Joe Maring / Android Authority
To say that the world’s a little messed up in 2026 may be the understatement of the century. Global economies are chaotic at best, and the rise of authoritarianism threatens democracies around the world. Maybe some of you could at least stomach this mess if we were getting anything out of it, but the entire tech industry feels particularly impacted, between tariff-driven uncertainty and AI investment sending memory and storage prices into the stratosphere. And with all this happening, it feels like a miracle that any smartphone manufacturers are still hanging on.
Right out of the gate, we got the year started with ASUS bowing out of the smartphone business, and now rumors of the impending demise of OnePlus have us looking around the room and taking stock: Who’s still going to be left standing by 2027?
Which smartphone brand is going under next? 79 votes OnePlus 52 % Motorola 14 % TCL 23 % Pixel 😮 11 %
Tech manufacturing has never been in a place this precarious before
David Imel / Android Authority
Sci-fi enthusiasts had been dreaming of pocket-sized computers for decades, but back in the mid-2000s, we finally crossed a threshold where manufacturing techniques became sufficiently mature, and components both powerful and affordable enough, to start making that vision a reality. And quickly, smartphones evolved past their PDA roots to become the world-changing tech we know and love today.
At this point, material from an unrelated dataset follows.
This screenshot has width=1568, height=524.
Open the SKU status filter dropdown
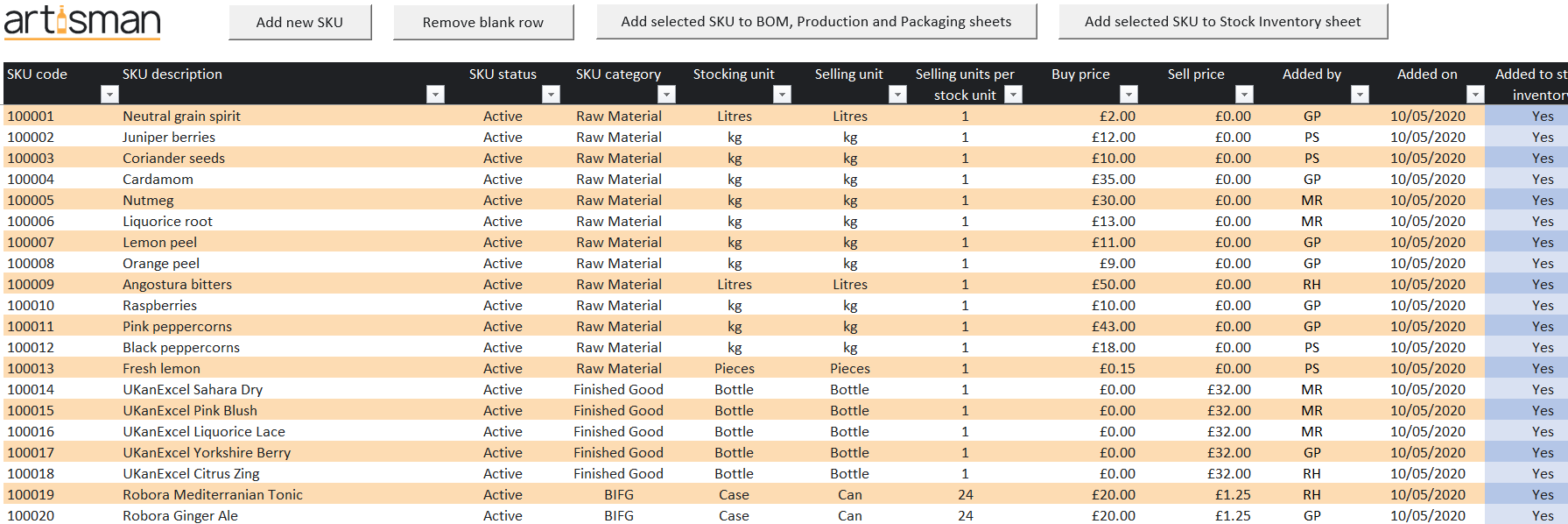[551, 95]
For a while, they also just kept getting better, and every year we got more and more for our money. That helped fuel lots of healthy competition, and we saw plenty of brands trying to find their niche. But as the years dragged on, some big names started throwing in the towel. HTC was an early casualty. By the time LG bowed out — once a name we discussed in the same breath as Samsung — it was starting to feel like nobody was safe. Motorola and Nokia are still technically around, but Nokia really only in name only, and Motorola is hardly the force for competition it once was.
Unless you are outright winning in this market, it's hard to justify playing at all.
The worst part: This was all before we even got to our current threat. The novelty of smartphones in general had started to dry up, with shoppers really settling into their preferences. As a result, buying patterns crystalized around a few brands — a process only sped along by the carriers. That left us coming into the 2020s with fewer choices than ever before — but at least we were getting our best options yet.